**PAGE:**
= = = = = = =

# German Credit Analysis

## Context

When a bank receives a loan application, based on the applicant’s profile the bank has to decide whether to go ahead with the loan approval or not. Two types of risks are associated with the bank’s decision –

If the applicant is a good credit risk, i.e. is likely to repay the loan, then not approving the loan to the person results in a loss of business to the bank
If the applicant is a bad credit risk, i.e. is not likely to repay the loan, then approving the loan to the person results in a financial loss to the bank
To minimize this loss HRE bank wants to automate this process using a predictive model, that will predict if a customer is at risk of making a default or not based on the customer’s demographic and socio-economic profiles

You as a Data scientist at HRE bank has been assigned the work of building a predictive model that will predict if a customer is at risk of default or not

## Objective

The objective is to build a model to predict whether a person would default or not. In this dataset, the target variable is 'Risk'.

## Dataset Description
- Age (Numeric: Age in years)
- Sex (Categories: male, female)
- Job (Categories : 0 - unskilled and non-resident, 1 - unskilled and resident, 2 - skilled, 3 - highly skilled)
- Housing (Categories: own, rent, or free)
- Saving accounts (Categories: little, moderate, quite rich, rich)
- Checking account (Categories: little, moderate, rich)
- Credit amount (Numeric: Amount of credit in DM - Deutsche Mark)
- Duration (Numeric: Duration for which the credit is given in months)

= = = = = = =

**RAW DATA:**

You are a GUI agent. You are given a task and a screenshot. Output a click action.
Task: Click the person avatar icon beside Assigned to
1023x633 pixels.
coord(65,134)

= = = = = = =

**TO-DO LIST:**
1. In the German credit analysis page above, reproduce verbatim the stretch from "- Sex (Categories: male, female)" through "little, moderate, rich)".
2. According to the German credit analysis page, why does HRE bank want to automate its loan decision with a predictive model?

**RESPONSE LIST:**
1.
- Sex (Categories: male, female)
- Job (Categories : 0 - unskilled and non-resident, 1 - unskilled and resident, 2 - skilled, 3 - highly skilled)
- Housing (Categories: own, rent, or free)
- Saving accounts (Categories: little, moderate, quite rich, rich)
- Checking account (Categories: little, moderate, rich)

2. The bank wants to minimize the loss tied to its loan decisions. Rejecting an applicant who is a good credit risk costs the bank business. Approving one who is a bad credit risk causes the bank a financial loss.